Patients with Hyperthyroidism May Develop Mild Pulmonary Hypertension, Study Finds

Patients with Hyperthyroidism May Develop Mild Pulmonary Hypertension, Study Finds

A significant proportion of patients with hyperthyroidism may have mild pulmonary hypertension (PH), according to the results of a recent study. Increased pulmonary vascular resistance may be the underlying cause of this association.

The study, “Relationship Among Pulmonary Hypertension, Autoimmunity, Thyroid Hormones And Dyspnea In Patients With Hyperthyroidism,” was published in The American Journal of the Medical Sciences.

Hyperthyroidism is a set of disorders that involve the excessive production and release of thyroid hormones (TSH) by the thyroid gland. This condition has a significant impact on the cardiovascular system and is associated with a large number of cardiovascular manifestations, including increased blood pressure and heart failure. The most common causes of hyperthyroidism are Graves’ disease and toxic multinodular goiter.

“Recent studies have demonstrated a high prevalence of [pulmonary hypertension] in patients with hyperthyroidism, and the reversal of [pulmonary hypertension] after successful treatment to achieve a euthyroid state [normal thyroid function],” researchers wrote. “In observational studies, the prevalence of [pulmonary hypertension] in patients with hyperthyroidism was shown to vary between 35% and 47%.”

However, the disease mechanisms for the development of pulmonary hypertension in patients with hyperthyroidism have not been completely understood, they wrote.

The study enrolled 129 patients with hyperthyroidism, 37 with hypothyroidism, and 38 euthyroid controls. Researchers investigated the association between PH and several parameters, including blood levels of TSH receptor antibodies (TRAb), thyroid peroxidase antibody, thyroglobulin antibody, TSH, free triiodothyronine (fT3), fT4 levels, and dyspnea (shortness of breath) during daily activities.

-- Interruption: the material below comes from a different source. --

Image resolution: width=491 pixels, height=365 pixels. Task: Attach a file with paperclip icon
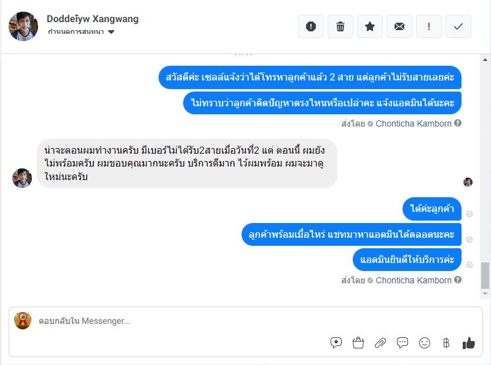(380, 343)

Results showed that mild PH was detected in 35% of patients with Graves’ disease, 36% of patients with toxic multinodular goiter, 13.5% of patients with hypothyroidism, and 5% of euthyroid controls.

Pulmonary vascular resistance (PVR) was increased in hyperthyroid patients with pulmonary hypertension compared to patients without it. No association was reported between PH and blood levels of the TSH receptor antibody, thyroid peroxidase antibody, thyroglobulin antibody, TSH, fT3 and fT4 levels.

“Mild [pulmonary hypertension] is present in a significant proportion of patients with hyperthyroidism, regardless of [its cause],” researchers concluded. “PVR appears to be the main cause of [pulmonary hypertension] in patients with hyperthyroidism, and neither autoimmunity nor thyroid hormones are associated with [pulmonary hypertension] in these patients. Mild dyspnea during daily activities in patients with hyperthyroidism may be related to [pulmonary hypertension]; however, severe dyspnea requires further evaluation.”